The gist of that statement is this:
We have no idea where physics will be in another 100 years much less 1000 years or 1 million years assuming we as a civilization don't off ourselves in the meantime.
So given that we might be around after a thousand more years of growth in the sciences, we can't in all honesty say whether a Dyson sphere is even what would happen in an advanced civilization.
My guess is it would be a last resort effort.
My guess is that some other means of extreme energy will be found that obviates the need for a Dyson sphere in the first place, like my dream physics:
We find a simple almost energy free way to convert matter into anti-matter and then it is a simple matter to just combine the two to generate as much energy as anyone would ever want, a LOT more then would ever come out of a star, pound for pound.

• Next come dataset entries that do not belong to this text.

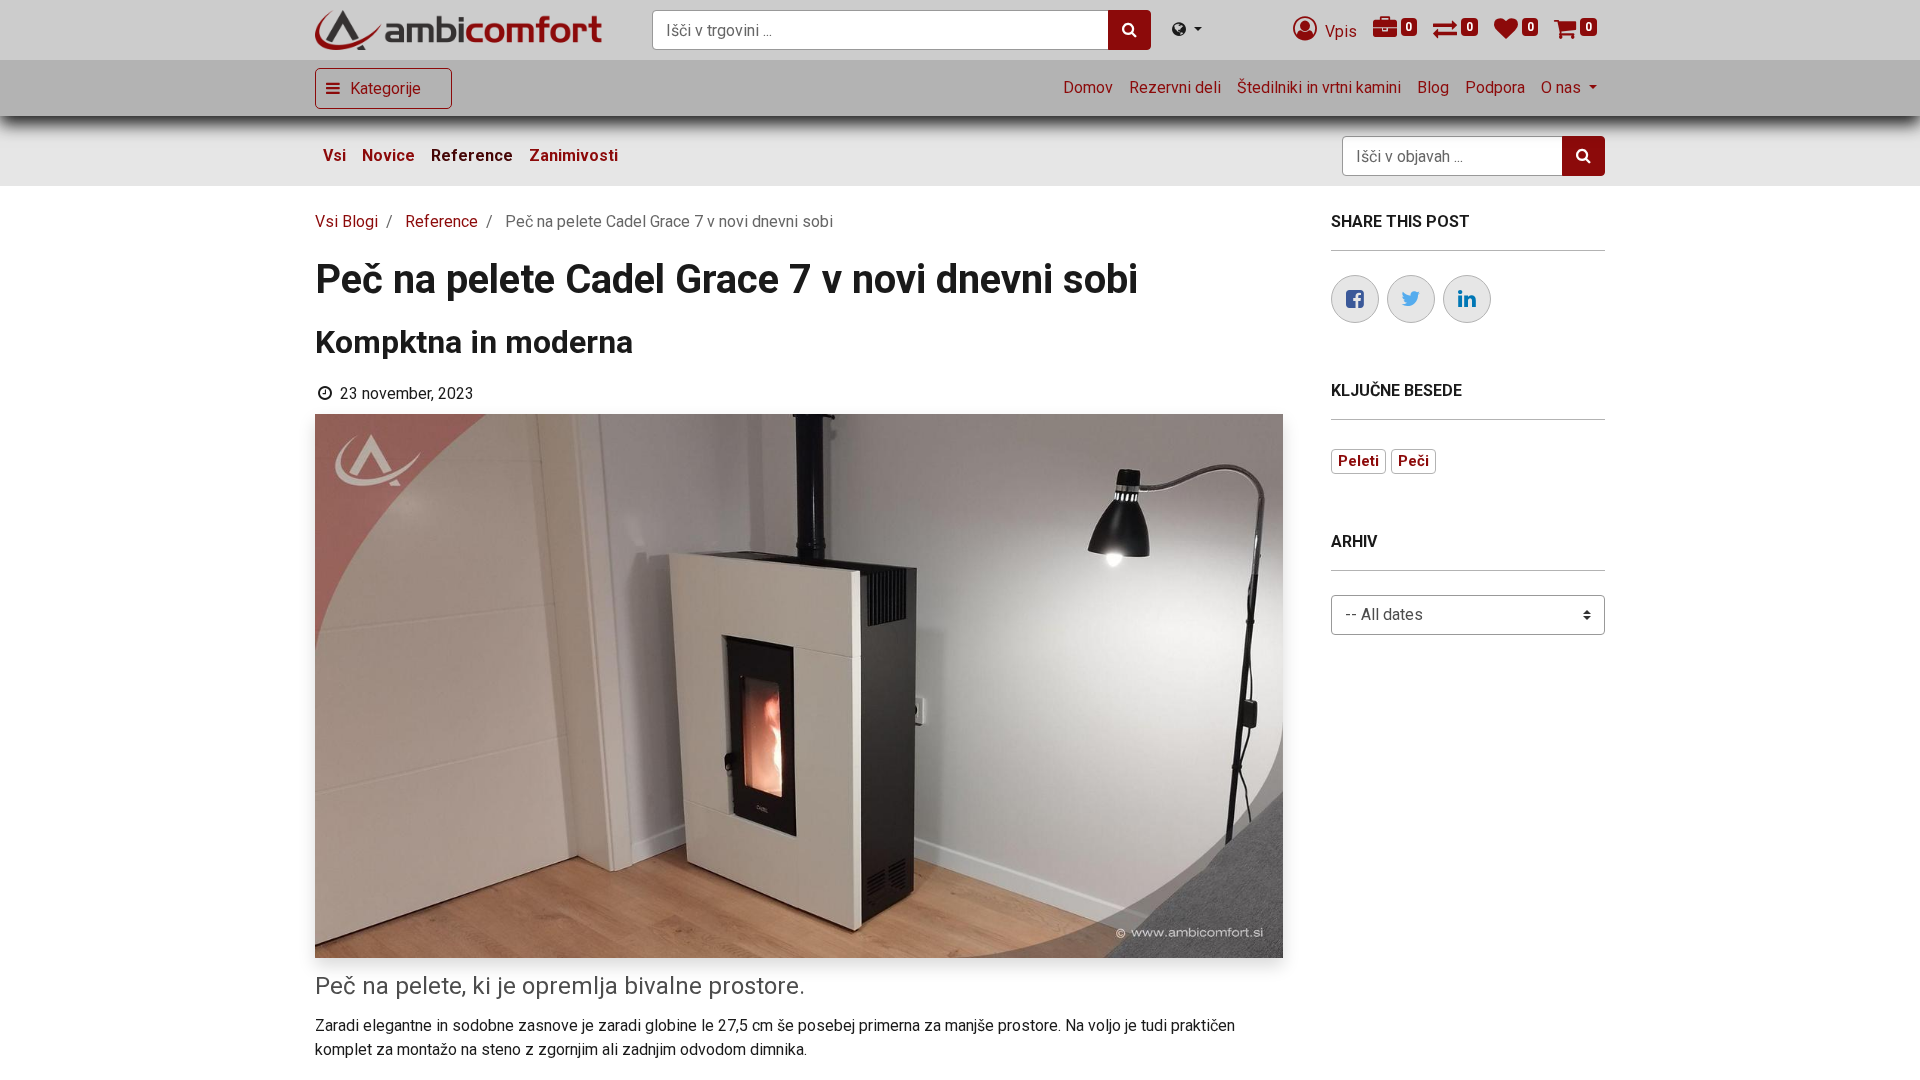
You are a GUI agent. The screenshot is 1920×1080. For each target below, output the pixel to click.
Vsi (334, 155)
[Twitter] (1411, 299)
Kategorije (385, 88)
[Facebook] (1355, 299)
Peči (1413, 461)
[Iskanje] (1129, 30)
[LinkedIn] (1467, 299)
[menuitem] (1088, 88)
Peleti (1358, 461)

Or something out of quantum physics tapping vacuum energy or some such.
I think it more likely that some kind of scientific development like that is much more likely to come about negating the need for any kind of large scale structure like a Dyson sphere.
With matter/antimatter generators, you only need micrograms of conversion for a person to have all the energy one would ever need for heating, cooling, cooking, transportation and industry, most industries anyway, for the heavy stuff you might even need a couple of MILLIgrams🙂
So my bet would be on the future advancement of physics we can barely imagine today.
Hyper super insulators, where one mm would equal 100 meters of blown glass insulation capable of holding off 100,000 degrees C on one side and absolute zero on the other side, hyper conductors where you get zero resistivity and full Meissner magnetic effects but working at 5000 degrees C and such for starters.
Supermagnetism like 1000 tesla magnets making tiny fusion reactors a reality.
Those are just the wish list of ordinary physics, not even going into exotic quantum effects like a real wormhole into other universes or a billion light years from home kind of thing.